AIM Global, an industry standards group, has released the latest version of its standard for the testing of non-implantable wireless medical devices to help users and manufacturers better determine if they are immune to emission from RFID technology. AIM's 7351731 standard provides companies with guidance to test medical devices and determine whether RFID transmissions pose any risk to their operability. The standard offers test protocols for 125 kHz LF and 13.56 MHz HF RFID compliant with ISO 15693, UHF RFID transmissions and both active and passive technologies.
AIM is a global industry association that offers networking, education and advocacy to promote and standardize automatic-identification technologies. It covers RFID, barcoding and smart devices used in Internet of Things (IoT), real-time location systems (RTLS) and blockchain applications. Mary Lou Bosco, the COO of AIM and AIM North America said that the latest healthcare standard revision announced in June provides updates to the previous version of the standard, which was developed by AIM's healthcare initiative workgroup, within the RFID Experts Group (REG HCI).
RFID is frequently used in healthcare environments for asset and inventory management, as well as for patient and personnel tracking. RFID tags can be applied to high-value equipment, laptops, carts and medications, as well as to packaging for surgical implants and tools. RFID-enabled wristbands and badges can be worn by hospital personnel as well as both adult and infant patients.
Bosco further added that test labs have been testing against the standard for several years, and some had provided suggestions for improving the testing protocols to the AIM working group. This third version of the standard is intended to reflect the latest testing needs and to be easier to implement than previous iterations. It is part of regular review and revisions that AIM provides for all of its standards. Bosco also said that AIM periodically reviews these documents to make sure all the information is up to date and conforms with the most recent technology advancements.
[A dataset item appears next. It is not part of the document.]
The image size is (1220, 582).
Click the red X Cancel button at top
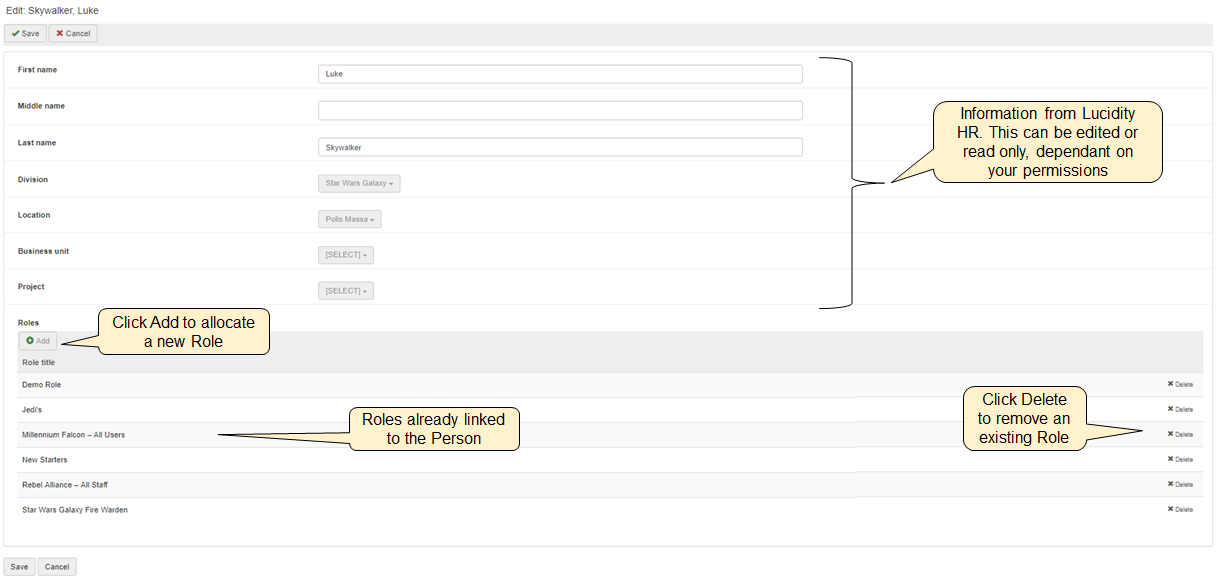[73, 34]

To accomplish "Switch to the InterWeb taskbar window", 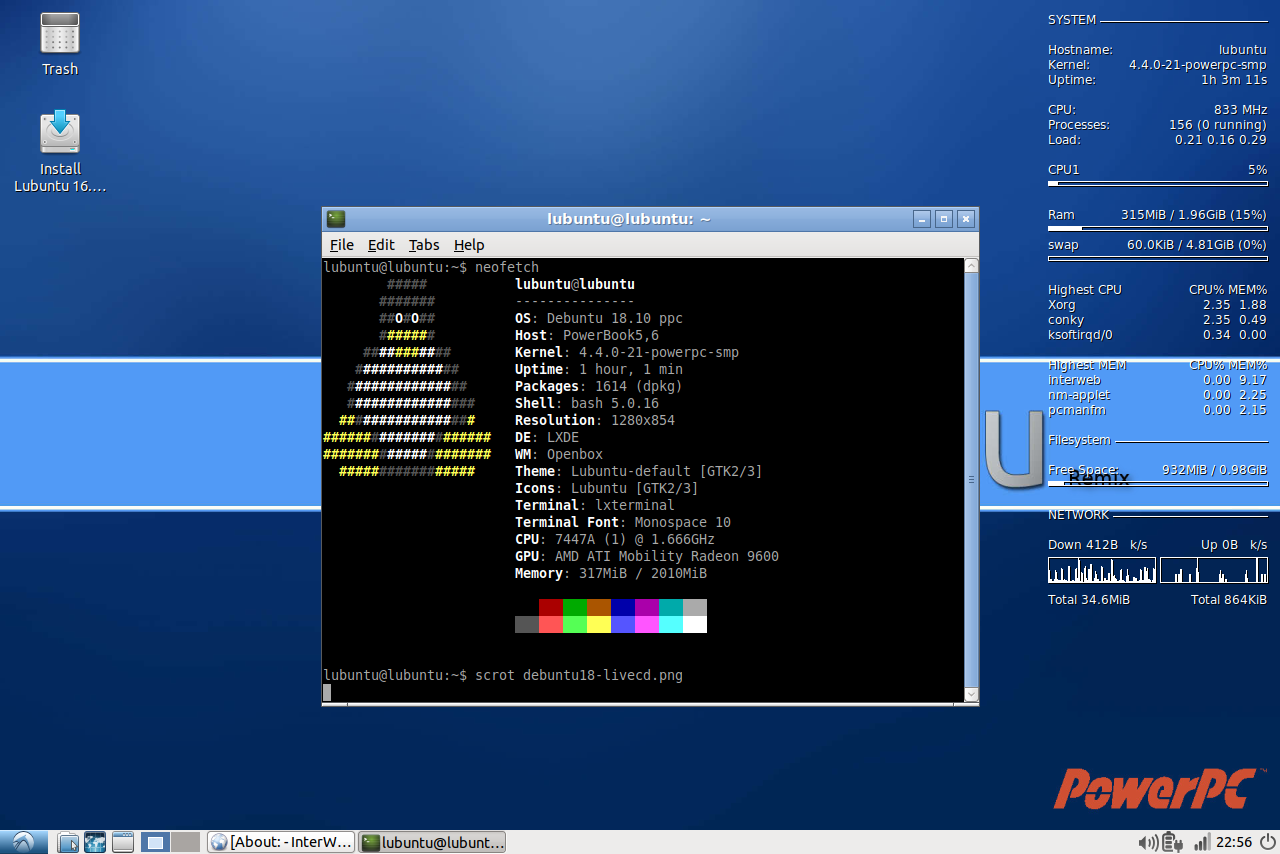I will 281,842.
As several ISO/IEC documents have been revised since the release of the initial standard, AIM updated its standard to accommodate those changes. Bosco said that the working group adjusted the standard according to requests from RFID solution designers as well as from medical facility engineers and administrators. All of the previous groups have performed the test methods and test levels for evaluating the electromagnetic immunity of non-implantable medical electrical equipment and systems to electromagnetic emissions from RFID readers. She also said that AIM has been working with these parties to give as clear guidelines as possible with how to perform the testing.
The changes include clarification of some figures to make them easier to interpret taking into account updates to several ISO/IEC documents and comments from the labs that performed the testing in the standard. Bosco said that the specially appointed workgroup thought that enough new information was available to update the standard and make testing methodologies clearer for those reading and implementing the standard.
The standard guides medical device manufacturers and end users on how to evaluate their devices' immunity to emissions as RFID readers interrogate tags within the vicinity. Bosco said that the test procedures are based on experimental results from several AIM members and testing labs that performed the standard's test methods. She said that these parties worked together to reach an agreement on how testing should be performed and the verbiage that should be used to specify the standard's testing requirements.
Test protocols are included for the major commercial implementations of RFID. The standard is designed for testing existing medical electrical equipment and systems. Bosco also said that other technologies such as Wi-Fi and ultra-wideband were not considered for this standard. Instead LF, HF and UHF represent the most common RFID technologies currently deployed in healthcare environments.
While there is no official certification process for devices that pass testing, AIM has encouraged those that have carried out testing to contact the association with their results so that it may continue to collect a list of those who claim they can perform the test. The standard guidelines can also offer guidance for RFID solution designers, to help them determine during the designing stage whether medical electrical equipment and an RFID solution environment are compatible. Immunity to RFID reader testing is required by the FDA for medical devices.
According to the FDA, the use of RF wireless technology offers advances in healthcare, but because airways are shared, the function of a wireless medical device could be affected by the presence of other wireless devices within the vicinity. One example might be losing data or experiencing disruption in operation. The FDA advises healthcare facilities to consider the selection of wireless technology, quality of service, coexistence and security when choosing RFID and other wireless technologies.